--- Short problem A ---
Copy out everything in the thread about running Drill on EMR Hive with S3 storage, from "Re: Drill on" down to "for that anymore.".
--- Short problem B ---
Answer these from the thread about running Drill on EMR Hive with S3 storage:
(i) Which Drill version does the person asking for help say they are using?
(ii) Which library does the reply recommend starting with?
(iii) What port number appears in the "hive.metastore.uris" value?
--- Short problem C ---
List every setting name that appears under "configProps" in the Hive storage configuration in the thread about running Drill on EMR Hive with S3 storage.

--- Article ---

□ □ □

Re: Drill on EMR hive with S3 backed storage

2016-03-20 Thread Andries Engelbrecht
With Drill 1.3 you probably want to use the s3a library to start with.
I don't believe you need the jets3t library for that anymore.

However your issue seems to be some confusion between Hive plugin and the 
actual path to the s3 bucket. Perhaps someone with in depth knowledge of the 
Hive plugin can provide advise here. Did you install the drillbits on the same 
nodes as the Hive cluster or is it a separate cluster pointed at the same s3 
buckets?

--Andries
 

> On Mar 16, 2016, at 6:40 PM, Vincent Meng  wrote:
> 
> Hi all,
> 
> I have a EMR hive cluster and all the tables are external tables where
> files are stored on s3.
> 
> Following drill tutorials I've setup drill embed on my local and I can
> successfully connect to remove hive cluster. I can list all the tables in
> the hive cluster.
> 
> However when I do `select .. from` type of queries on those tables drill
> complains about "Error: SYSTEM ERROR: IOException:
> /path/to/hive/table/folder doesn't exist" (assume the actual s3 path is
> "s3://my-bucket-name/path/to/hive/table/folder"). I can see
> /path/to/hive/table/folder is the correct path (but without the
> s3://my-bucket-name prefix).
> 
> My hive storage configuration is like this:
> 
> {
>  "type": "hive",
>  "enabled": true,
>  "configProps": {
>"hive.metastore.uris": "thrift://ip-*.ec2.internal:9083",
>"javax.jdo.option.ConnectionURL":
> "jdbc:derby:;databaseName=../sample-data/drill_hive_db;create=true",
>"hive.metastore.warehouse.dir": "/tmp/drill_hive_wh",
>"fs.default.name": "s3://", # I also tried s3a and s3n,
> none of them works..
>"hive.metastore.sasl.enabled": "false"
>  }
> }
> 
> I'm using drill 1.5.0 and jets3t-0.9.2 as 3rd party library. I tried to
> enable s3 and it works fine, so my aws creds is all right and configured
> correct.
> 
> Any help will be appreciated! I'm stuck on this for two days. I don't have
> any clue to debug this now.

□ □ □

--- Collected data ---

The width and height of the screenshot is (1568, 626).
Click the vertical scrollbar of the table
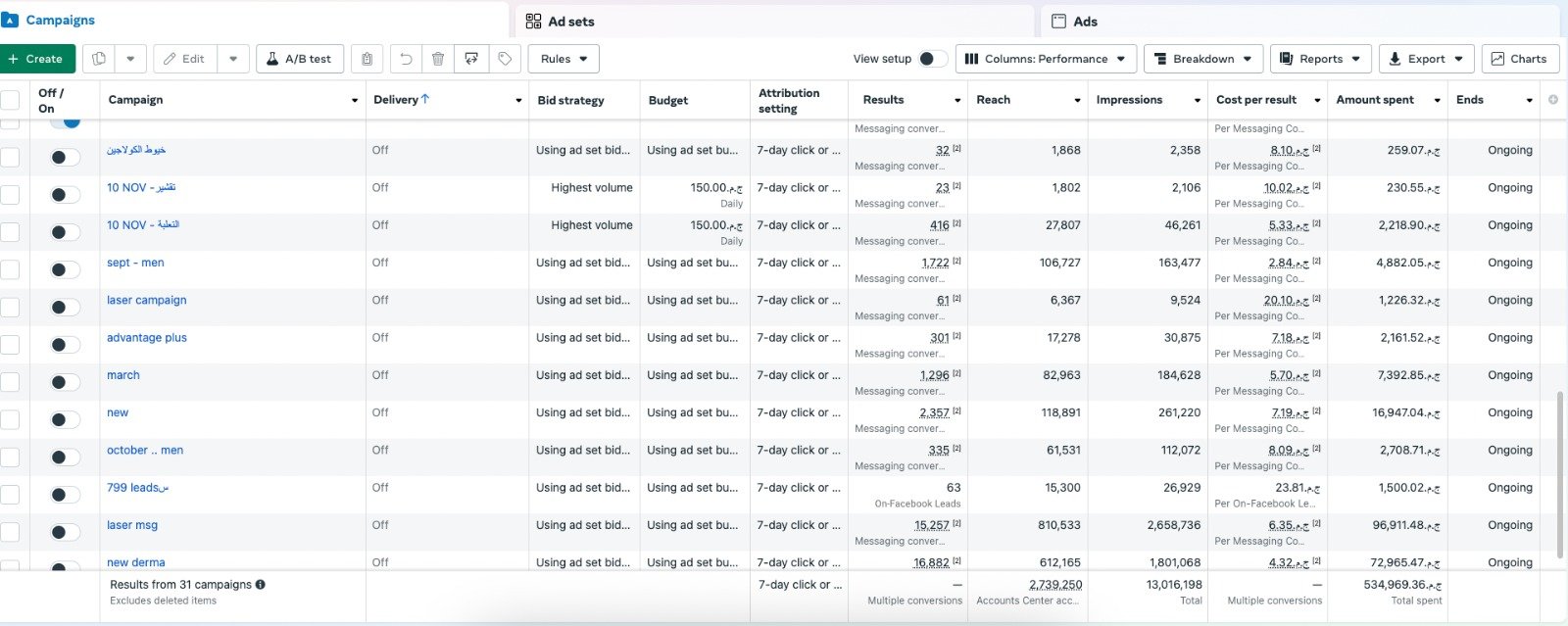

□ □ □

--- Written response A ---
Re: Drill on EMR hive with S3 backed storage

2016-03-20 Thread Andries Engelbrecht
With Drill 1.3 you probably want to use the s3a library to start with.
I don't believe you need the jets3t library for that anymore.

--- Written response B ---
(i) Drill 1.5.0
(ii) The s3a library
(iii) 9083

--- Written response C ---
- hive.metastore.uris
- javax.jdo.option.ConnectionURL
- hive.metastore.warehouse.dir
- fs.default.name
- hive.metastore.sasl.enabled